Servirebbe anche potenziare i servizi per l’impiego?

Certo. Da noi mancano politiche attive del mercato del lavoro. All’estero ci sono centri per l’impiego che funzionano e aiutano i giovani a ricollocarsi: offrono loro un sostegno per rafforzare le proprie competenze, danno indicazioni su come sta evolvendo il mercato del lavoro, forniscono una consulenza professionale concreta. E poi c’è il sussidio di disoccupazione, uno strumento che permette di rimanere autonomi con l’obbligo di seguire il percorso che si è concordato con la consulenza di psicologi e formatori dei servizi per l’impiego. In questo modo chi perde il lavoro non è abbandonato a sé stesso, ma viene aiutato a rimettersi in gioco, e anche i più giovani riescono a mantenere la propria autonomia senza richiedere l’aiuto della famiglia.

Che altro si potrebbe attuare a livello di politiche nazionali?

Un terzo intervento fondamentale è investire in ricerca. Lo sviluppo e l’innovazione sono importanti per aiutare i giovani a trovare più facilmente un’occupazione, perché alla loro età hanno più skills per essere innovativi. In Italia servirebbero, quindi, politiche industriali che possano usare le idee dei giovani per espandere il mercato. Questo permetterebbe di aumentare l’occupazione giovanile e allo stesso tempo di rendere le aziende più competitive a livello internazionale.

Un’altra strategia abituale all’estero e assente da noi?

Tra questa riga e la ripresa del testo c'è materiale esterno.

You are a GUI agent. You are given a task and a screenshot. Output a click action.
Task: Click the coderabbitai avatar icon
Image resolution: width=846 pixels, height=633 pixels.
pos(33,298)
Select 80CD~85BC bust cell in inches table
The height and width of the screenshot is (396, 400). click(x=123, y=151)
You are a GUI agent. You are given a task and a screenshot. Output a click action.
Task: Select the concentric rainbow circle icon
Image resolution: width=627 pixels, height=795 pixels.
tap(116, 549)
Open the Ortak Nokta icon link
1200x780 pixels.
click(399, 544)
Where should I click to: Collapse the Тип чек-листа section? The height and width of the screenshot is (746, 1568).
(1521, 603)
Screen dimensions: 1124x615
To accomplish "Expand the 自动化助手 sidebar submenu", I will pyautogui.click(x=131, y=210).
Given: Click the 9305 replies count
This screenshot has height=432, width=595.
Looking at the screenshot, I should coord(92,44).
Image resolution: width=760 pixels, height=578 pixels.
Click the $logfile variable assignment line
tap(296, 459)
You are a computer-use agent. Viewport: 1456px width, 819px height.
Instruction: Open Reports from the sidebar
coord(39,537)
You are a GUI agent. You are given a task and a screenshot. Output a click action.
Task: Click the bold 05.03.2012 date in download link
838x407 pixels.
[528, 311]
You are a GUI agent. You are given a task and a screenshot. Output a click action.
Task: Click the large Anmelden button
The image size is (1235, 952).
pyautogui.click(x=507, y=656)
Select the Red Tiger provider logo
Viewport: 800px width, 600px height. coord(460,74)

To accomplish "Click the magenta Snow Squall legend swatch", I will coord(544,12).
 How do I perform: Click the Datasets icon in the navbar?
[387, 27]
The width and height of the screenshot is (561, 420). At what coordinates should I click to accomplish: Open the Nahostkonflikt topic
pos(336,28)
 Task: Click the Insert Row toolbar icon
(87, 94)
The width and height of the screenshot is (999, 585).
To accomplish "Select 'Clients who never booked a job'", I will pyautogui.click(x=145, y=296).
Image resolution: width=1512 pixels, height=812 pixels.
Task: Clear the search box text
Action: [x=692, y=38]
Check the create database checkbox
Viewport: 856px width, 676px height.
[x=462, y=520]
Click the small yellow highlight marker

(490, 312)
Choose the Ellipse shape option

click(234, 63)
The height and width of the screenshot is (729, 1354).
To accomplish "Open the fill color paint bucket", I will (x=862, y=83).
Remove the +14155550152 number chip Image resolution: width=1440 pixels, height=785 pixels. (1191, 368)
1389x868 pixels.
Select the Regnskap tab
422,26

Sì. Tra i Paesi che hanno adottato questa politica c’è infatti la Germania, una delle realtà straniere che attrae sempre più i giovani italiani. Il governo tedesco spende molto in innovazione e sviluppo e in quel territorio la disoccupazione giovanile è tra le più basse in Europa, nonostante la crisi. Competenze spendibili, nuove idee e disponibilità a mettersi in gioco devono anche in Italia potersi incontrare con una domanda più aperta da parte delle aziende. Solo così si può creare un circolo virtuoso che possa espandere le possibilità di lavoro e allo stesso tempo accrescere la competitività del sistema-paese.